The Missing American Jury: Restoring the Fundamental Constitutional Role of the Criminal, Civil, and Grand Juries
- By Suja A. Thomas
- Cambridge University Press
- 262 pp.
- Reviewed by Kenneth Jost
- August 11, 2016
A law professor makes a case for revitalizing a once-ubiquitous component of the U.S. justice system.
Jury trials became part of the United States’ legal system with the ratification of the Constitution, even before the Bill of Rights was added to satisfy opponents who worried about the fate of liberty under the new national government. In establishing the judicial branch, Article III provides that the trial of “all crimes,” except in cases of impeachment, “shall be by jury.”
The Sixth Amendment strengthened that provision by giving defendants “the right to a speedy and public trial, by an impartial jury.” The Fifth Amendment established the antecedent right to be brought to trial only after “a presentment or indictment of a grand jury.” And the Seventh Amendment guaranteed that the right to jury trial “shall be preserved” in “suits at common law” if the amount at stake exceeds $20.
Suja Thomas, a professor at the University of Illinois College of Law, cites these provisions to introduce what she calls her “novel argument” that juries are a fourth branch of government — as much a part of the constitutional system as Congress, the president, or the Supreme Court. And just like those other branches, juries were seen as a “significant check” to balance the powers of the others.
Colonial juries served that very purpose, as in the Zenger case, a landmark in the history of freedom of the press. A jury in New York refused to convict printer John Peter Zinger for publishing criticism of New York’s royal governor. The Declaration of Independence condemned King George for, among other things, “depriving us in many cases of the benefits of trial by jury.”
However venerable the American jury may be, it now plays a vastly diminished role in law and justice. The criminal jury trial is a rarity. The vast majority of cases in federal and state courts are plea-bargained out in a system that gives virtually unchecked power to prosecutors, who are executive branch officials. Civil jury trials are fewer and fewer also. Many cases are settled or dismissed by judges before trial; many others are diverted from the court system by the growing use of arbitration.
The jury has not simply gone “missing,” as Thomas puts it in the title, but has been taken prisoner, “subjugated” by the other branches to “a place of unequal footing.” Thomas notes that when the Supreme Court, in 1978, legitimized plea-bargaining as an “important” component of the criminal justice system, it did not discuss Article III, the Sixth Amendment, or the jury’s role as a check on government.
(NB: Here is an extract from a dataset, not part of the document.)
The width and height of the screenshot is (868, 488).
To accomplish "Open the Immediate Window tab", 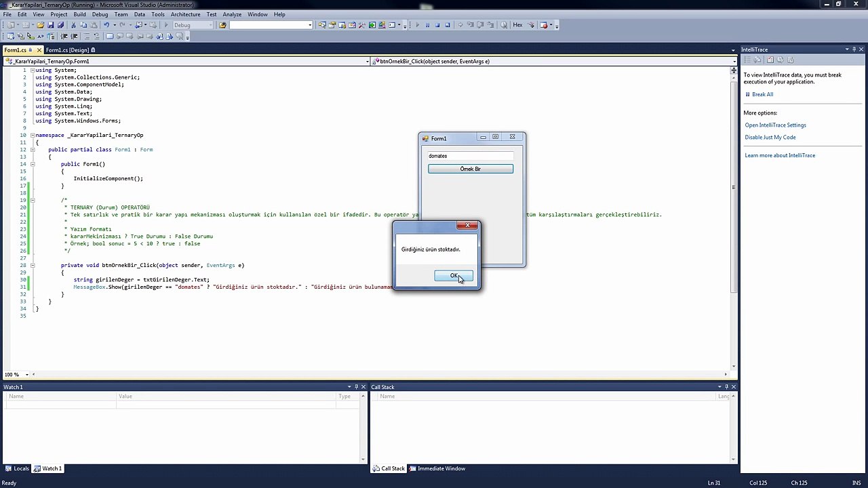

In civil cases, the Supreme Court has upheld laws that give administrative agencies, rather than juries, decision-making roles over newly created causes of action.
Less well known, federal and state judiciaries have crafted new rules of civil procedure — approved by Congress or state legislatures — that allow judges either to keep cases away from juries or to set aside jury verdicts after the fact. Thomas questions the constitutionality of the widely used “summary judgment” procedure, which allows judges to decide cases based on depositions and pleadings with the jury eliminated.
Thomas makes no effort to catalogue all the great jury verdicts of U.S. history, nor all the wrongful convictions, wrongful acquittals, or runaway civil verdicts. But she briefly summarizes the case against the jury: cost, incompetence, inaccuracy, inefficiency. The cost in particular is the reason most often cited for the failure to make states comply with the Fifth Amendment’s requirement for grand juries in criminal cases or the Seventh Amendment’s requirement for juries in civil cases.
Thomas instead emphasizes the virtues of juries: diversity, deliberations, and consensus. Juries are more representative of the general population than the judiciary and, of necessity, must deliberate together and attempt to reach consensus. Some studies indicate that present-day juries still perform the role of safeguarding individual rights. Judges are somewhat more likely to convict than juries, according to studies, and likely to award somewhat lower damages in civil cases.
Juries in other countries are much different from the American jury, but Thomas shows that juries are gaining in influence elsewhere even as they are less and less relevant in the United States. By way of reforms, Thomas proposes a “plea offer requirement” in criminal cases that would force the prosecutor to tell a jury the plea deal offered to a defendant. In civil cases, a “consensus requirement” would preclude reversal of a jury verdict on appeal unless the judges reached broad agreement: no 5-4 second-guessing.
The prospects for these or any other reforms are cloudy at best. To borrow Alexander Hamilton’s phrasing about the judiciary, juries have neither the power of the purse or the sword — or public opinion. But Thomas closes with the hope that the jury will someday “occupy a place more akin to the constitutional role it was intended to serve in the government.”
Kenneth Jost is author of Trending Toward #Justice and the annual series Supreme Court Yearbook. He is a graduate of Harvard College and Georgetown Law School and has covered law and justice as reporter, editor, or columnist for more than 40 years. His blog is Jost on Justice.